DESCRIPTION OF THE TASK ▸ Only the lines from the one containing "Actualité (35, 721)" through the end of the data belong in the answer; reproduce them exactly.

EXERCISE INPUTS section start

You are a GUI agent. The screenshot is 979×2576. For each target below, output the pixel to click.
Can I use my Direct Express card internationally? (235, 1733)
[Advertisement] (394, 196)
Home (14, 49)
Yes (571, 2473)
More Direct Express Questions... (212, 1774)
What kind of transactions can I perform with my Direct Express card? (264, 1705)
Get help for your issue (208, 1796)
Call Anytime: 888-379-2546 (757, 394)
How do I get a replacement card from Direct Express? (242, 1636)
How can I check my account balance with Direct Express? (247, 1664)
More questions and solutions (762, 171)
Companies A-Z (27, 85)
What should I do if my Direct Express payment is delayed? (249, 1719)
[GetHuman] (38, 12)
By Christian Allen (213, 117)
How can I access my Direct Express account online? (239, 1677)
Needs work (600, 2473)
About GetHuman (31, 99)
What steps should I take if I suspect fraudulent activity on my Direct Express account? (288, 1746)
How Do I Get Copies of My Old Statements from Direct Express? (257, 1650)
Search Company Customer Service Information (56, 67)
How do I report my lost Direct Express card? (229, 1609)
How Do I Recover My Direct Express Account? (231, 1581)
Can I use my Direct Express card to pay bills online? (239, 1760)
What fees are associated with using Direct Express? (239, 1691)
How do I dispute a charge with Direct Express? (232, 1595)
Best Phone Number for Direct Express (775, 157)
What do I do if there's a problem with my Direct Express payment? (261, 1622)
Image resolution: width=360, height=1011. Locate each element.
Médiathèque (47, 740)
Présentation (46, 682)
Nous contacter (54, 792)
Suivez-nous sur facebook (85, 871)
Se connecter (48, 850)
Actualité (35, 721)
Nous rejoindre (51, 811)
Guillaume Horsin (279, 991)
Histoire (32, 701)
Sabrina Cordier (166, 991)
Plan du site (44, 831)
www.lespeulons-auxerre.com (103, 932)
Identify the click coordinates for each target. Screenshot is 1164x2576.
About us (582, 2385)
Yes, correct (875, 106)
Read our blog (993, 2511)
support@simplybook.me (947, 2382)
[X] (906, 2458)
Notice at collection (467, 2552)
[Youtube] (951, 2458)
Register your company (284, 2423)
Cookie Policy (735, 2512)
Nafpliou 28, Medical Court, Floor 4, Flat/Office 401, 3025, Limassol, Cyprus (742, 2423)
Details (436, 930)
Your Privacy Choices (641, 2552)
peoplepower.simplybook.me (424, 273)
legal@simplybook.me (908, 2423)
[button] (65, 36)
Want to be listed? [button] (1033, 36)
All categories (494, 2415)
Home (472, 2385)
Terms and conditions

EXERCISE INPUTS section end

REPLY TO THE TASK ▸
Actualité (35, 721)
Nous rejoindre (51, 811)
Guillaume Horsin (279, 991)
Histoire (32, 701)
Sabrina Cordier (166, 991)
Plan du site (44, 831)
www.lespeulons-auxerre.com (103, 932)
Identify the click coordinates for each target. Screenshot is 1164x2576.
About us (582, 2385)
Yes, correct (875, 106)
Read our blog (993, 2511)
support@simplybook.me (947, 2382)
[X] (906, 2458)
Notice at collection (467, 2552)
[Youtube] (951, 2458)
Register your company (284, 2423)
Cookie Policy (735, 2512)
Nafpliou 28, Medical Court, Floor 4, Flat/Office 401, 3025, Limassol, Cyprus (742, 2423)
Details (436, 930)
Your Privacy Choices (641, 2552)
peoplepower.simplybook.me (424, 273)
legal@simplybook.me (908, 2423)
[button] (65, 36)
Want to be listed? [button] (1033, 36)
All categories (494, 2415)
Home (472, 2385)
Terms and conditions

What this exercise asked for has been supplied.